WORK ITEM. Edit the records below by replacing every "Describe" with "Identify" and leave everything else the same.

LISTED ENTRIES.
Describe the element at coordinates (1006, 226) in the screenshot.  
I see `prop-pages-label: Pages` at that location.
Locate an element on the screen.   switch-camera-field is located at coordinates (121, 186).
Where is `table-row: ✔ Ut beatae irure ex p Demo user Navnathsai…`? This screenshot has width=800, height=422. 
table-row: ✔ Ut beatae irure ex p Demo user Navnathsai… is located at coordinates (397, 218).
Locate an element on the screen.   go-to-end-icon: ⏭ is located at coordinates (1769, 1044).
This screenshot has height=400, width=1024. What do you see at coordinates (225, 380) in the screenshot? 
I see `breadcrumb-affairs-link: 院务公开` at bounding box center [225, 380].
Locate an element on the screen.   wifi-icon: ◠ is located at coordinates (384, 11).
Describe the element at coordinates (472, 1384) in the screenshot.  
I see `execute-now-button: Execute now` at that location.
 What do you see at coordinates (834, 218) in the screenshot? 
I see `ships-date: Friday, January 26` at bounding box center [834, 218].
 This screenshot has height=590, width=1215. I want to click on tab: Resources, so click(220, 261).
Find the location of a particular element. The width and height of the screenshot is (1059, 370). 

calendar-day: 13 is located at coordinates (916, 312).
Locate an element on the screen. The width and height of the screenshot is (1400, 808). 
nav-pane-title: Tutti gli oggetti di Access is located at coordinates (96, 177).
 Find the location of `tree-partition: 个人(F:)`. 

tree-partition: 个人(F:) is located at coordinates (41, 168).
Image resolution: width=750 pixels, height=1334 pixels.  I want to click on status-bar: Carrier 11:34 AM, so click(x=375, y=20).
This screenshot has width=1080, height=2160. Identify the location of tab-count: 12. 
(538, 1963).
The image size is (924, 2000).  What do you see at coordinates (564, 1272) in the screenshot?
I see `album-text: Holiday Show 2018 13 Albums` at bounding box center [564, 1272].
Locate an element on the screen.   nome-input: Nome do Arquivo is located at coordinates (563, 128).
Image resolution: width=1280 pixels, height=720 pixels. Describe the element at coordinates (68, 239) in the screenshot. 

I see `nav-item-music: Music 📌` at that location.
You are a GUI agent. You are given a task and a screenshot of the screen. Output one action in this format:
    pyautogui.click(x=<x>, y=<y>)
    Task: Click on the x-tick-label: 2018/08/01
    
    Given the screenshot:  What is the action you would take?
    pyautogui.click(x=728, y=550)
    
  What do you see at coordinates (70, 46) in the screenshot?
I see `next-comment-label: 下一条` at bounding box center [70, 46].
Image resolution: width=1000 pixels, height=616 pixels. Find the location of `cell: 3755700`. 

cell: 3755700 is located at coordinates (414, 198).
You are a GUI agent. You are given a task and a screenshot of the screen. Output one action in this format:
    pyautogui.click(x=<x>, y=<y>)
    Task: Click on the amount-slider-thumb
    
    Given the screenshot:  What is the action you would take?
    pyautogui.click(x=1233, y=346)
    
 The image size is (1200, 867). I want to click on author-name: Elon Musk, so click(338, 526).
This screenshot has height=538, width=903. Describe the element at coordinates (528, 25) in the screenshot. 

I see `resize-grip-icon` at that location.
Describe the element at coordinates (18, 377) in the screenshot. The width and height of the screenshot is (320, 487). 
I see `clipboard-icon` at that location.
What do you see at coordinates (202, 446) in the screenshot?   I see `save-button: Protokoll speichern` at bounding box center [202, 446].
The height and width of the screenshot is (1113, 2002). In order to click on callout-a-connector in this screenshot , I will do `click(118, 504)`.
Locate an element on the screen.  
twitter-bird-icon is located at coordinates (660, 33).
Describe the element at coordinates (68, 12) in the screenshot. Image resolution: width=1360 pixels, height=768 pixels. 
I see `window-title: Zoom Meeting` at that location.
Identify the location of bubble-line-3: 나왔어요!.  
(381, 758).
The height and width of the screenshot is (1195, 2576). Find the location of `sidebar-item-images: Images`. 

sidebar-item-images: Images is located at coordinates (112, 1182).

TASK ANSWER.
Identify the element at coordinates (1006, 226) in the screenshot.  
I see `prop-pages-label: Pages` at that location.
Locate an element on the screen.   switch-camera-field is located at coordinates (121, 186).
Where is `table-row: ✔ Ut beatae irure ex p Demo user Navnathsai…`? This screenshot has width=800, height=422. 
table-row: ✔ Ut beatae irure ex p Demo user Navnathsai… is located at coordinates (397, 218).
Locate an element on the screen.   go-to-end-icon: ⏭ is located at coordinates (1769, 1044).
This screenshot has height=400, width=1024. What do you see at coordinates (225, 380) in the screenshot? 
I see `breadcrumb-affairs-link: 院务公开` at bounding box center [225, 380].
Locate an element on the screen.   wifi-icon: ◠ is located at coordinates (384, 11).
Identify the element at coordinates (472, 1384) in the screenshot.  
I see `execute-now-button: Execute now` at that location.
 What do you see at coordinates (834, 218) in the screenshot? 
I see `ships-date: Friday, January 26` at bounding box center [834, 218].
 This screenshot has height=590, width=1215. I want to click on tab: Resources, so click(220, 261).
Find the location of a particular element. The width and height of the screenshot is (1059, 370). 

calendar-day: 13 is located at coordinates (916, 312).
Locate an element on the screen. The width and height of the screenshot is (1400, 808). 
nav-pane-title: Tutti gli oggetti di Access is located at coordinates (96, 177).
 Find the location of `tree-partition: 个人(F:)`. 

tree-partition: 个人(F:) is located at coordinates (41, 168).
Image resolution: width=750 pixels, height=1334 pixels.  I want to click on status-bar: Carrier 11:34 AM, so click(x=375, y=20).
This screenshot has width=1080, height=2160. Identify the location of tab-count: 12. 
(538, 1963).
The image size is (924, 2000).  What do you see at coordinates (564, 1272) in the screenshot?
I see `album-text: Holiday Show 2018 13 Albums` at bounding box center [564, 1272].
Locate an element on the screen.   nome-input: Nome do Arquivo is located at coordinates (563, 128).
Image resolution: width=1280 pixels, height=720 pixels. Identify the element at coordinates (68, 239) in the screenshot. 

I see `nav-item-music: Music 📌` at that location.
You are a GUI agent. You are given a task and a screenshot of the screen. Output one action in this format:
    pyautogui.click(x=<x>, y=<y>)
    Task: Click on the x-tick-label: 2018/08/01
    
    Given the screenshot:  What is the action you would take?
    pyautogui.click(x=728, y=550)
    
  What do you see at coordinates (70, 46) in the screenshot?
I see `next-comment-label: 下一条` at bounding box center [70, 46].
Image resolution: width=1000 pixels, height=616 pixels. Find the location of `cell: 3755700`. 

cell: 3755700 is located at coordinates (414, 198).
You are a GUI agent. You are given a task and a screenshot of the screen. Output one action in this format:
    pyautogui.click(x=<x>, y=<y>)
    Task: Click on the amount-slider-thumb
    
    Given the screenshot:  What is the action you would take?
    pyautogui.click(x=1233, y=346)
    
 The image size is (1200, 867). I want to click on author-name: Elon Musk, so click(338, 526).
This screenshot has height=538, width=903. Identify the element at coordinates (528, 25) in the screenshot. 

I see `resize-grip-icon` at that location.
Identify the element at coordinates (18, 377) in the screenshot. The width and height of the screenshot is (320, 487). 
I see `clipboard-icon` at that location.
What do you see at coordinates (202, 446) in the screenshot?   I see `save-button: Protokoll speichern` at bounding box center [202, 446].
The height and width of the screenshot is (1113, 2002). In order to click on callout-a-connector in this screenshot , I will do `click(118, 504)`.
Locate an element on the screen.  
twitter-bird-icon is located at coordinates (660, 33).
Identify the element at coordinates (68, 12) in the screenshot. Image resolution: width=1360 pixels, height=768 pixels. 
I see `window-title: Zoom Meeting` at that location.
Identify the location of bubble-line-3: 나왔어요!.  
(381, 758).
The height and width of the screenshot is (1195, 2576). Find the location of `sidebar-item-images: Images`. 

sidebar-item-images: Images is located at coordinates (112, 1182).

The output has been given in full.